The University of California at Berkeley had it's School of Criminology defunded by Ronald Reagan because there were too many Marxists in it. In modern parlance, Marxist criminologists are referred to as "Radical Criminologists". Some concepts that were put forth by these radical criminologists are as follows:


  1. Capitalism shapes social institutions, social identities, and social action. The mode of production comprising the means of production and the relations of production, facilitated by the ideology promulgated through social institutions, shapes the character of the institutions through which it operates; it encourages divisions of class, race, and gender and shapes identities and the activities of the individuals subject to it (Michalowski 1985).

  1. Capitalism creates class conflict and contradictions. Capitalist society forces humans into class conflict based on the inequalities of ownership and control of the means of production (Spitzer 1975; Quinney 1977). These classes are divided because the capitalist owners and employers want to maintain the existing power relations or improve them in their favor by increasing profits, whereas workers want to change the system and increase their share of the fruits of production by increasing wages. These desires produce two fundamental contradictions. The wages, profits, and consumption contradiction requires workers to have sufficient income to make consumption purchases and thereby increase economic growth. Too much growth, however, is undesirable, as profits and investment possibilities are undermined. The wages–labor supply contradiction requires that a surplus population of unemployed workers be maintained to keep labor costs down, but these people are not so impoverished that they create problems and costs for capitalism (Chambliss 1988).

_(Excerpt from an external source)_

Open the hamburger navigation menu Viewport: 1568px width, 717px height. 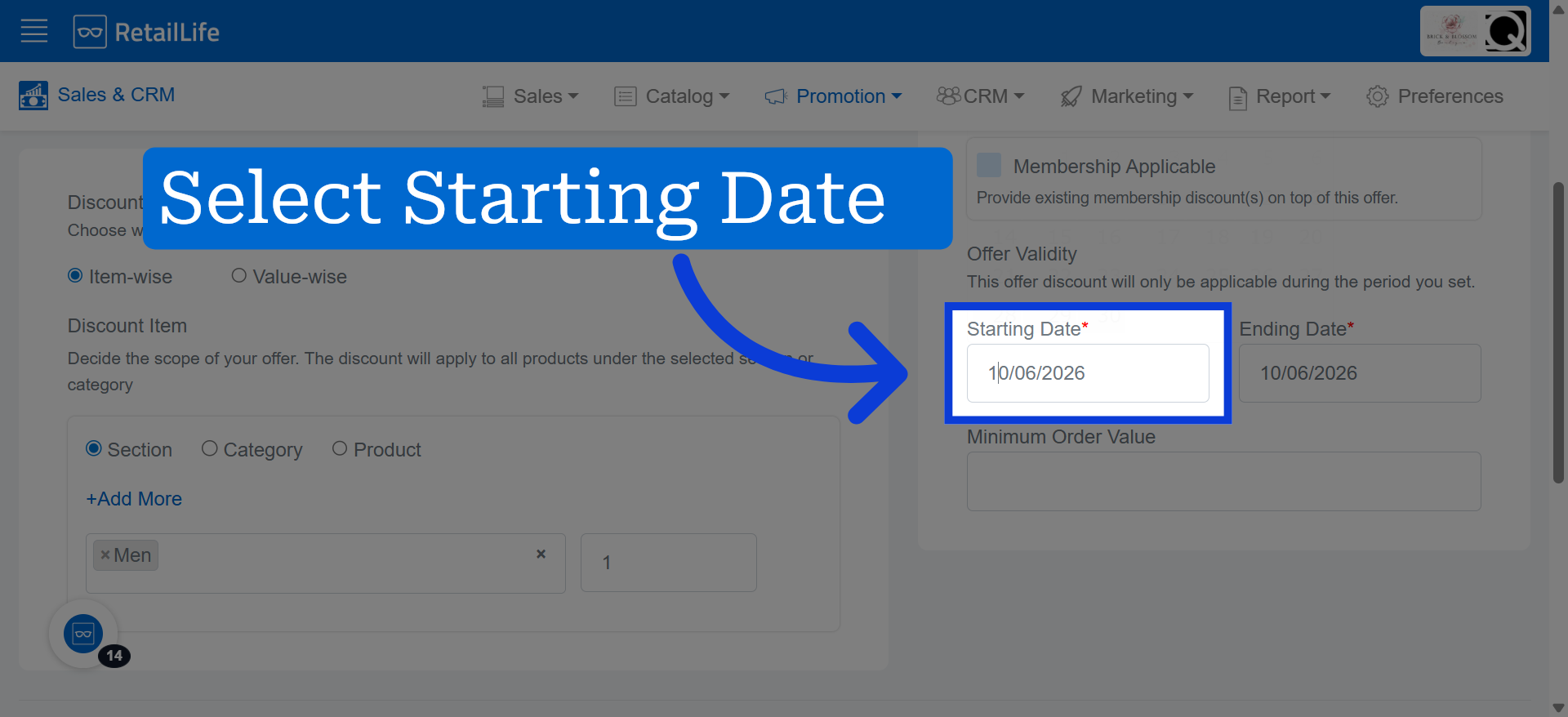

  1. Crime is a response to capitalism and its contradictions. Crime is a rational response to the objective conditions of one’s social class (Chambliss 1975, 1988). Capitalism creates crime directly through generating and maintaining a surplus labor force of the unemployed and underemployed, or “underclass” (resulting from technological replacement), who are necessary for keeping wages low, but who also may commit crimes to survive (Spitzer 1975; Chambliss 1988). Capitalism creates problems indirectly through education, necessary for managing increased technology and for learning how to labor, but with the unintended consequence of raising consciousness (Spitzer 1975). Predatory crimes of theft, robbery, and burglary and personal crimes such as murder, assault, and rape are the result of the oppressive conditions of capitalism to which those exploited have to accommodate. Crimes such as sabotage and political violence are the result of resistance to and even rebellion against capitalist domination. Crimes of both accommodation and resistance may be more or less politically conscious acts (Quinney 1977; Michalowski 1985; I. Taylor, Walton, and Young 1973). Crimes among the dominant economic classes also result from capitalists’ attempting to resolve the contradiction of wages, profits, and consumption by cheating to get illegally what they cannot get legally in ways that harm other capitalists (Chambliss 1988).

  1. Capitalist law facilitates and conceals crimes of domination and repression. Capitalist law as part of its methods of domination inflicts harms on those subject to control, including violence and violations of human rights. As well as such “crimes of control,” capitalism facilitates “crimes of government,” including corruption and graft; “crimes of economic domination” such as corporate fraud, price-fixing, dangerous production methods and products, and toxic pollution, which are undertaken in response to its basic contradictions; and social harm or injury to human rights resulting from institutionalized racism and sexism, which are reflective of the hierarchy of domination in the capitalist system as a whole (Quinney 1977).

  1. Crime is functional to capitalism. Crime provides work for the surplus population and for others in the crime-control industry, mystifies the capitalist exploitation of workers (Chambliss 1975), and justifies the need for the very law that maintains that system of exploitation ( J. Young 1981).

  1. Capitalism shapes society’s response to crime by shaping law. The ruling economic class defines the content of criminal law in order to control the subordinated classes, which threaten or create problems for capitalism’s accumulation of wealth and its system of domination (Chambliss 1975; Spitzer 1975; Quinney 1977). These problems include threats to the capitalist system of ownership of the products of work (e.g., theft), threats to the production process (e.g., unemployment, vagrancy, drug use, mental illness), threats to the system of distribution and consumption (e.g., substance abuse, theft), threats to the system of reproduction of workers (e.g., truancy, homosexuality), and threats to the institutions promoting the dominant ideology (e.g., alternative schools, cooperatives). For the purpose of management, these threats fall into one of two problem populations: the relatively harmless “social junk,” which has to be carried by the system, and the relatively dangerous “social dynamite,” which must be controlled and undermined. (Spitzer 1975)

Marxist criminologists are split into two camps: Instrumental and Structural. Instrumental marxists see "a direct and crude relationship between the ruling economic classes and the government" and "the law and criminal justice system are coercive instruments used to control the lower classes. This control serves to maintain the existing social, political, and economic system. Members of the dominant capitalist ruling class make laws and devise a criminal justice system that promotes their own economic interest.", while Structural marxists see a "much more autonomous role for government, which acts on behalf of the long-term interests of capitalism rather than in the short-term interests of powerful corporations".